As described by capillary wave theory, adsorbates at a water/vapor interface change surface geometry and fluctuations through altered surface tension. Detailed theoretical studies of surface geometry in the presence of adsorbates, specifically amphiphilic surfactants are relatively sparse and many applications have focused upon ensemble average surface geometric characteristics. In this work we demonstrate that different interpretations of surface geometry emerge when considering the distributions of the geometric descriptors of surface curvature and orientation as a function of adsorbed surfactant concentration and sterics.
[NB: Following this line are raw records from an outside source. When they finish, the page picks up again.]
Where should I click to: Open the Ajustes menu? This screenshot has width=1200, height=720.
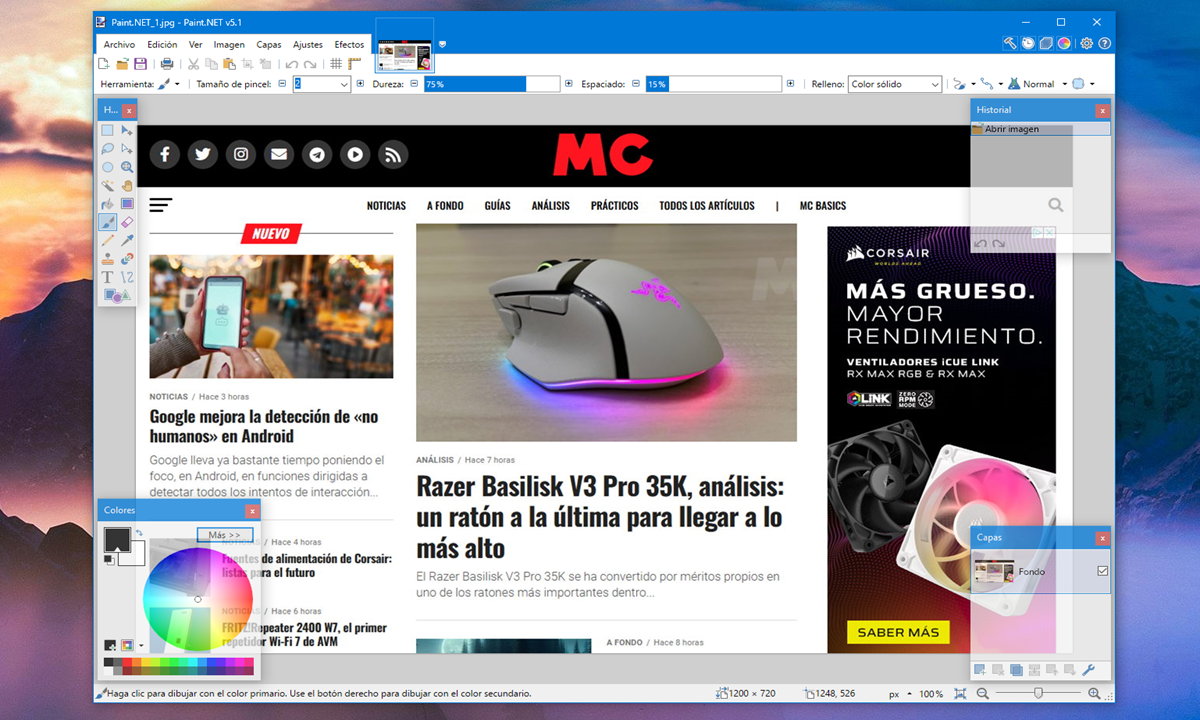click(307, 45)
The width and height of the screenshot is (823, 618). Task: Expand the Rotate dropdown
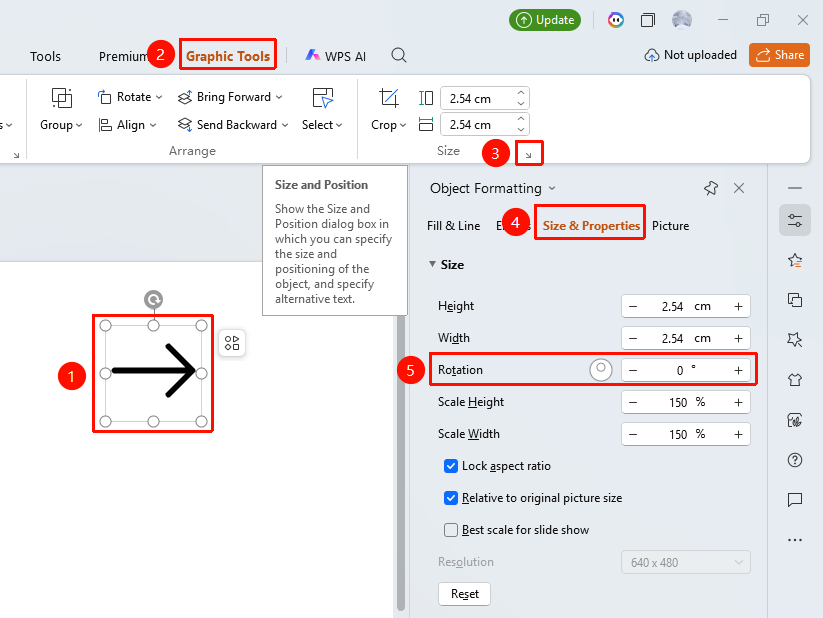(x=159, y=97)
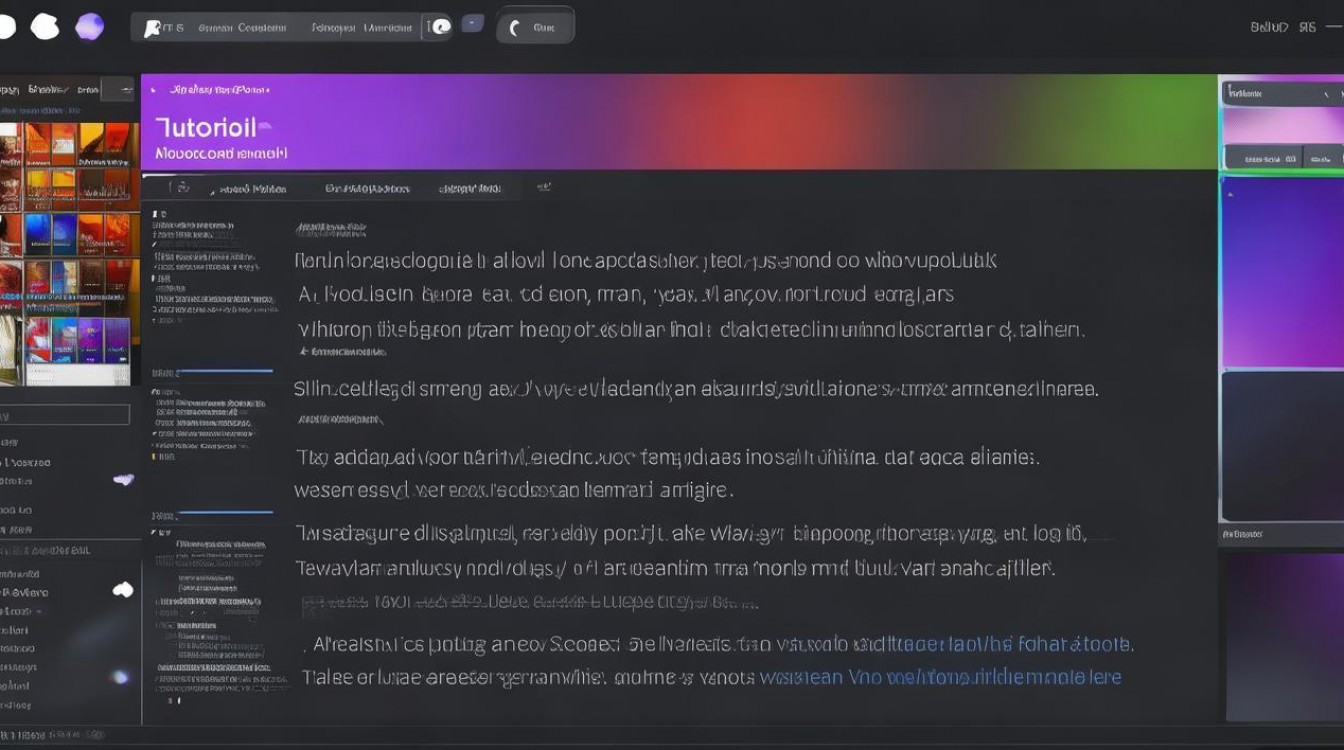1344x750 pixels.
Task: Click the crescent moon icon in top-right pill button
Action: pos(515,28)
Molecular dynamics simulations of tributyl phosphate (TBP) adsorbed to the water/vapor surface indicate that increased surface coverage homogeneously enhances symmetric sharp surface waves until a critical concentration is reached that is concomitant with TBP self-assembly. Thereafter, the convexity and concavity of the surface stop cancelling one another and skewing of the surface geometry metric distributions is increased. We define this as a homogeneous $\rightarrow$ inhomogenous surface geometry transition. Examining the surface geometry as a function of alkyl chain length reveals that smaller surfactants at surface coverages below that needed for surfactant-surfactant interactions \textit{inhomogenously} enhance surface curvature on the surface and that adsorbed alkyl tails to the surface can stabilize and increase homogeneous distributed surface geometric metrics. We label this an inhomogenous $\rightarrow$ homogeneous geometric transition. These results reflect the opportunity to incorporate more realistic distributions of surface geometry within the collective understanding of capillary wave theory and the relationship between surface geometry and macroscopic properties like surface tension.